### Given information
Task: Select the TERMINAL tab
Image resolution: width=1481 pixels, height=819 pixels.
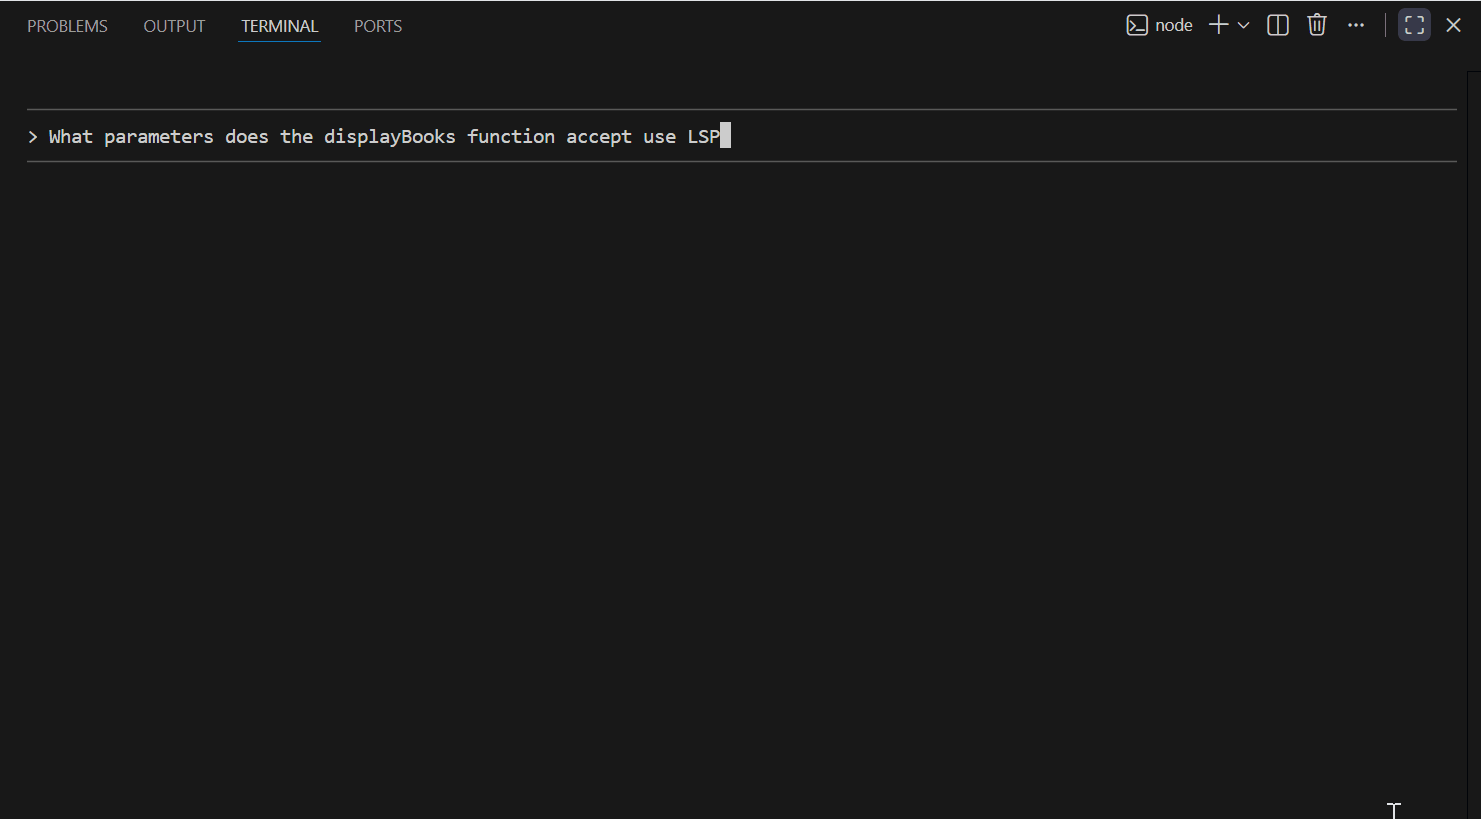Action: (279, 26)
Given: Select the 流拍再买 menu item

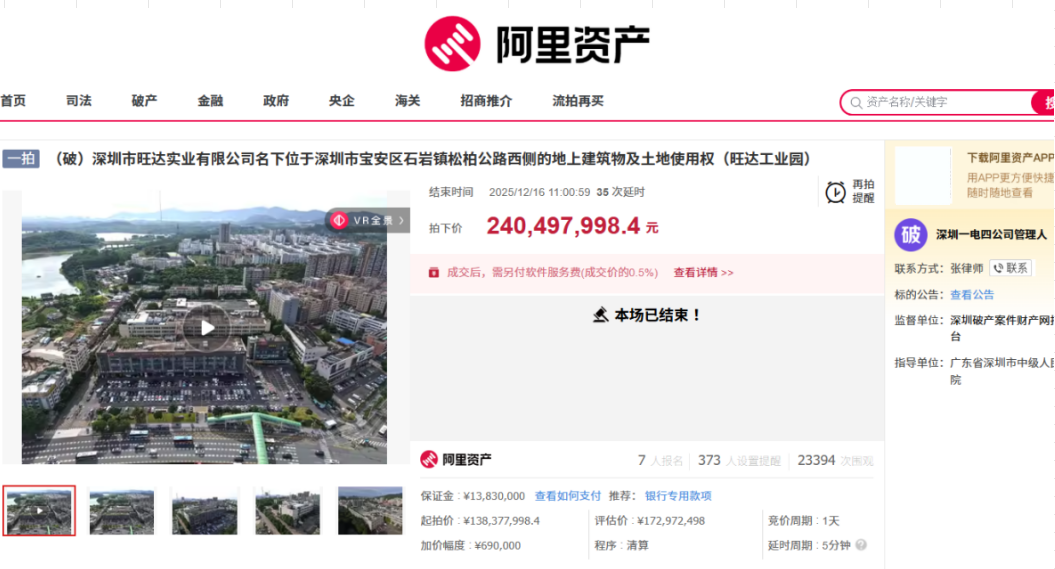Looking at the screenshot, I should pos(578,101).
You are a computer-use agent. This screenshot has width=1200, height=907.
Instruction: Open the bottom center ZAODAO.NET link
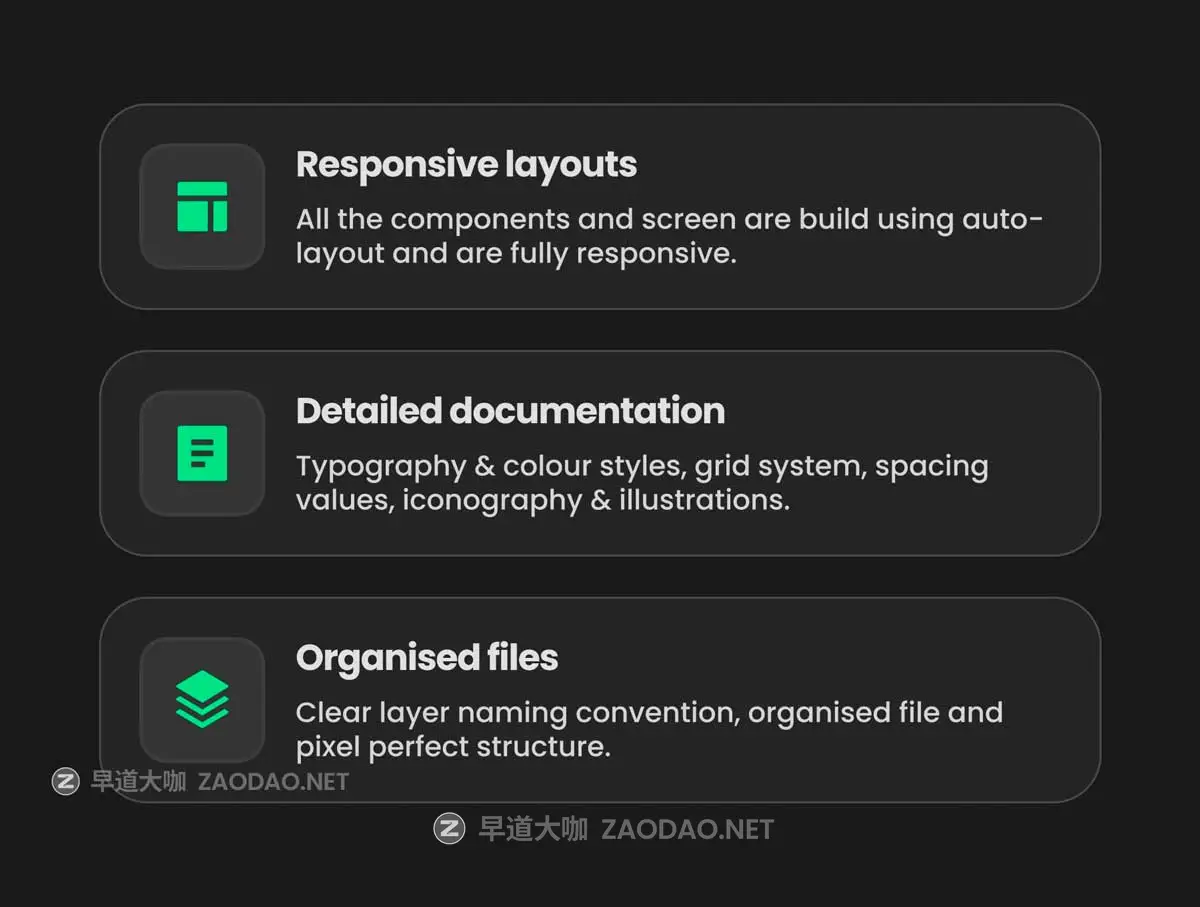(687, 829)
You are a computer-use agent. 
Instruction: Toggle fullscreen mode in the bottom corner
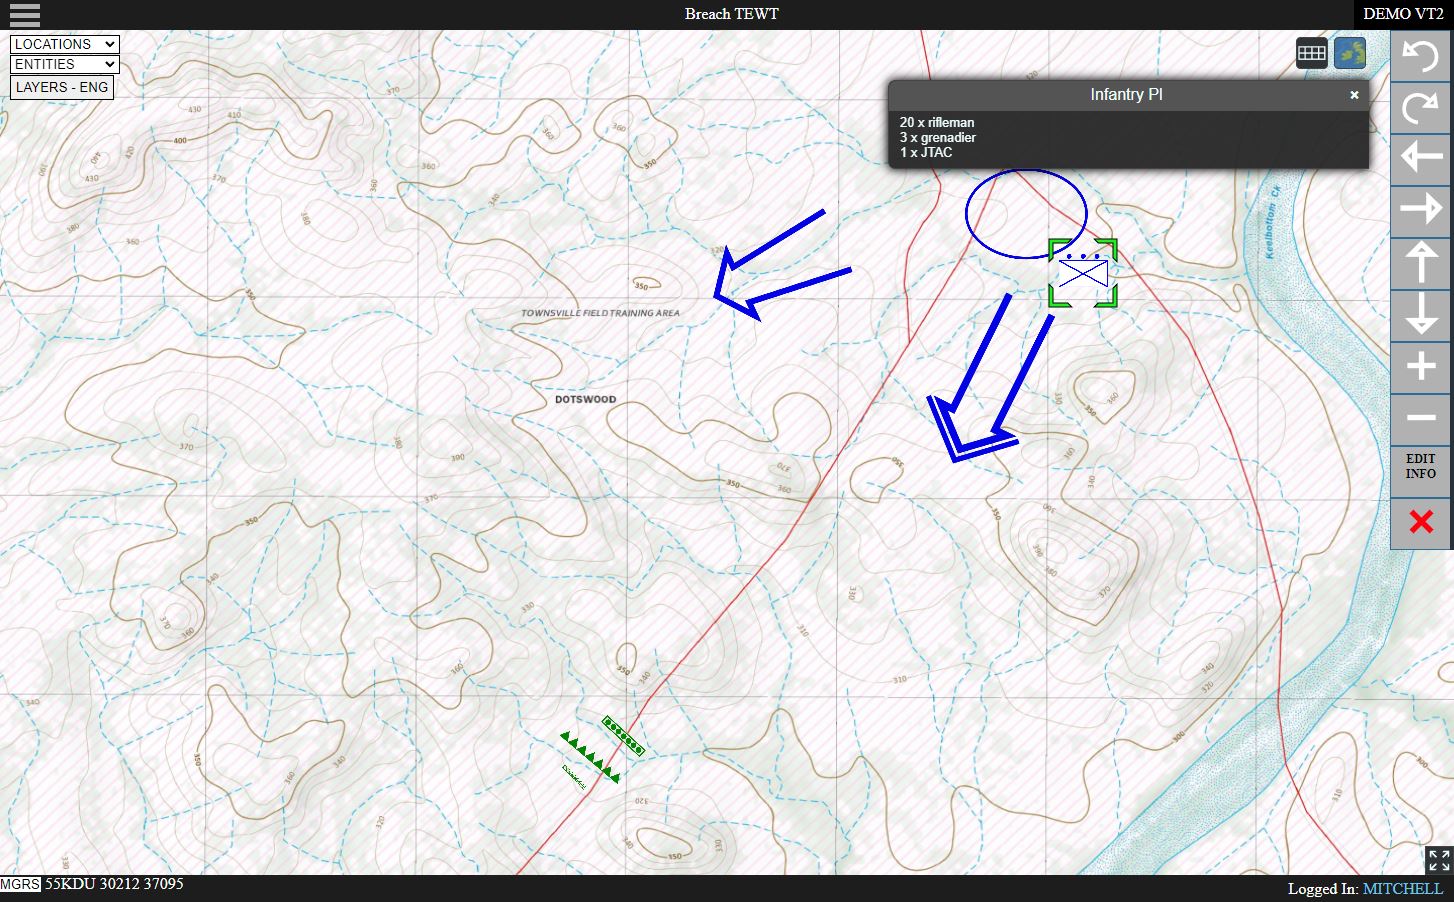(1438, 860)
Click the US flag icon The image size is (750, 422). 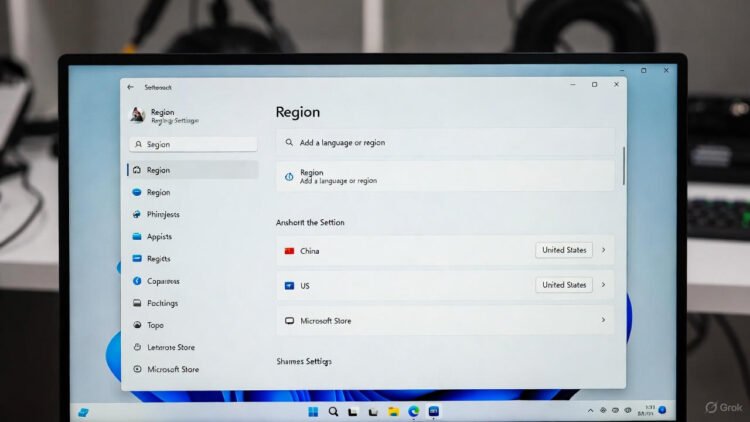pos(289,286)
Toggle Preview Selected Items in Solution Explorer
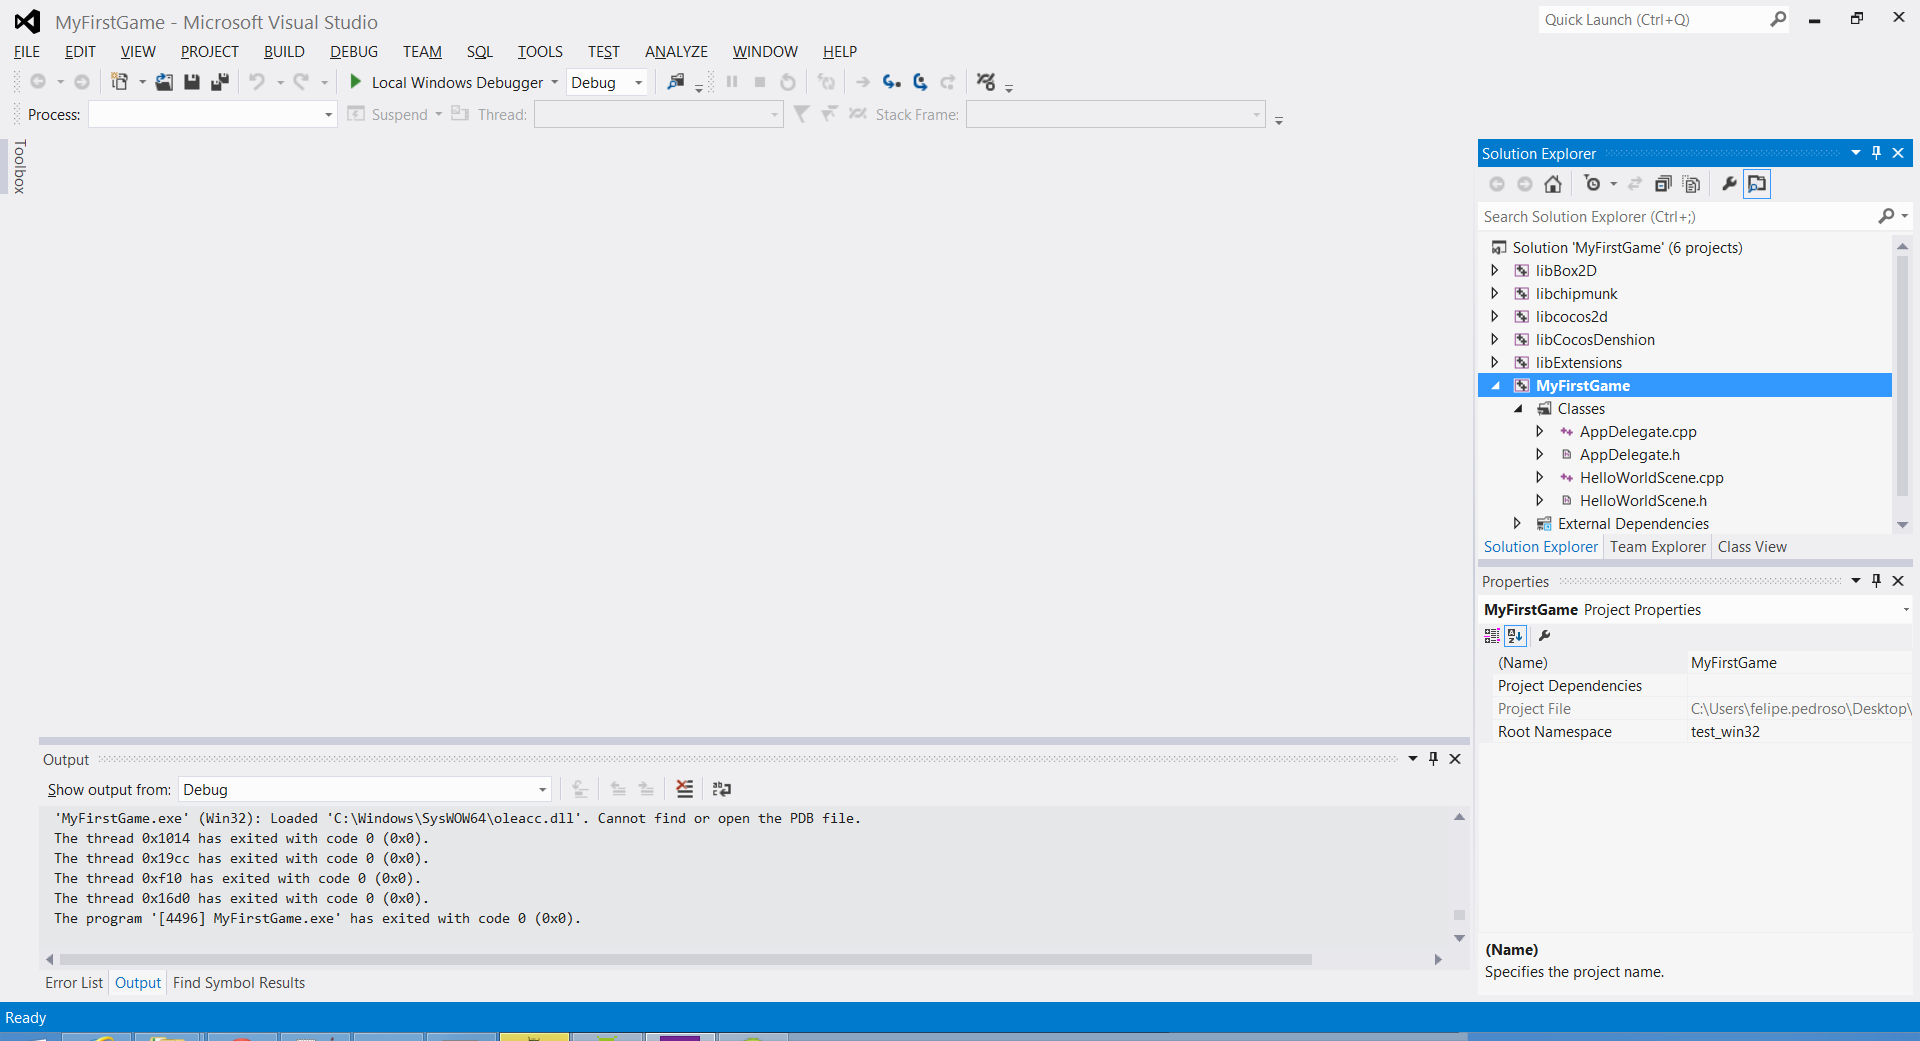This screenshot has height=1041, width=1920. 1757,184
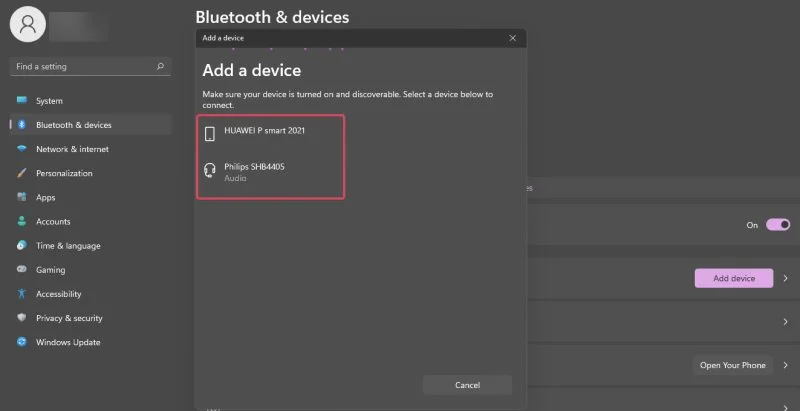Click the phone icon for HUAWEI P smart 2021
800x411 pixels.
(210, 134)
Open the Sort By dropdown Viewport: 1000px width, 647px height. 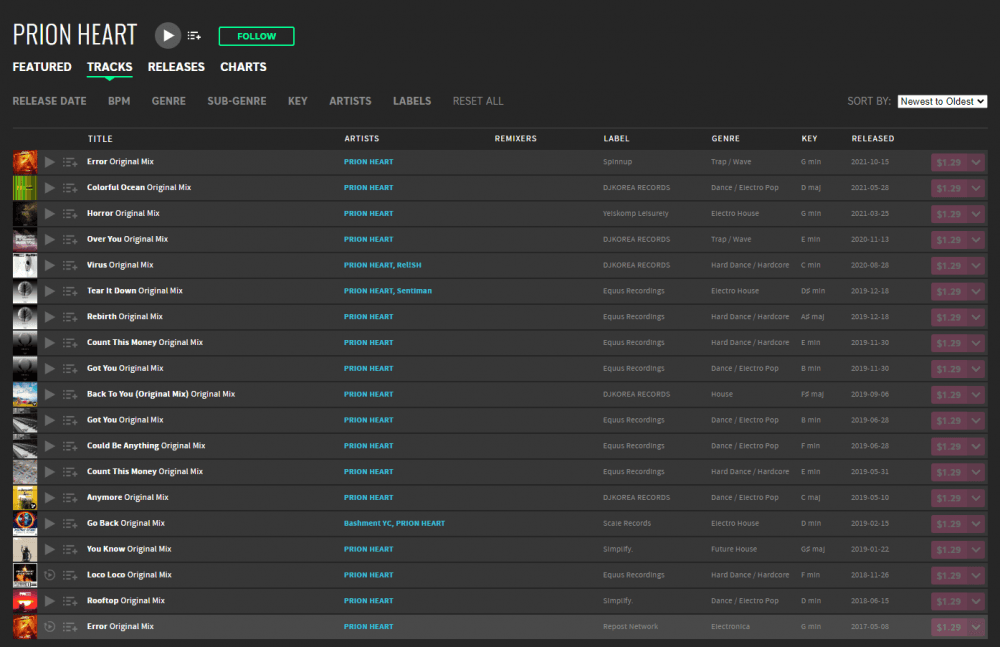coord(942,101)
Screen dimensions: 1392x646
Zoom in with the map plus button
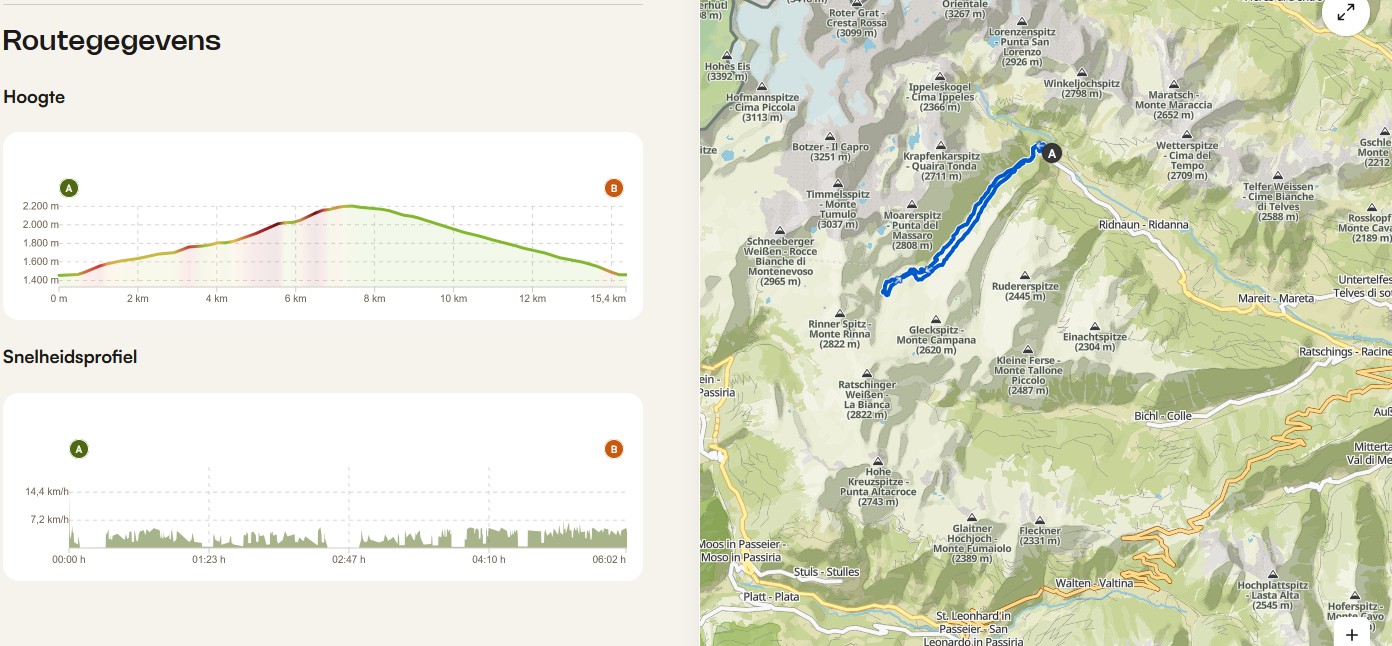point(1351,634)
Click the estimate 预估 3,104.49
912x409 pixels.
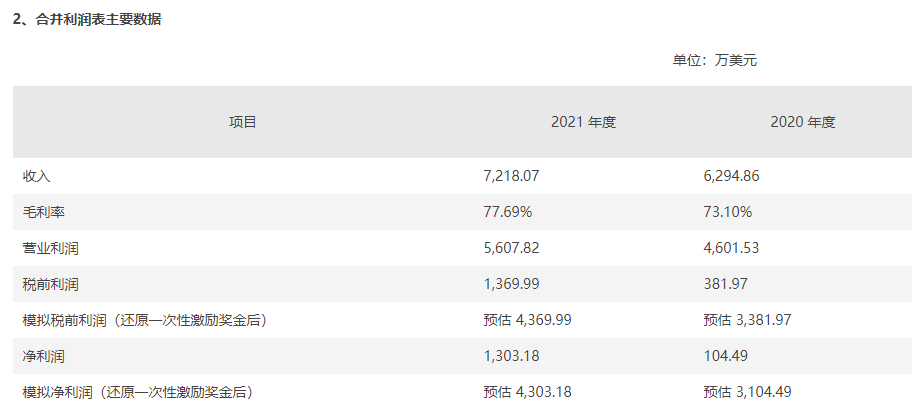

### Exercise goal
Whenever a line in the records above contains the string "agent", copy that line.

### Reply
You are a computer-use agent. This screenshot has width=1200, height=907.
You are a computer-use agent. 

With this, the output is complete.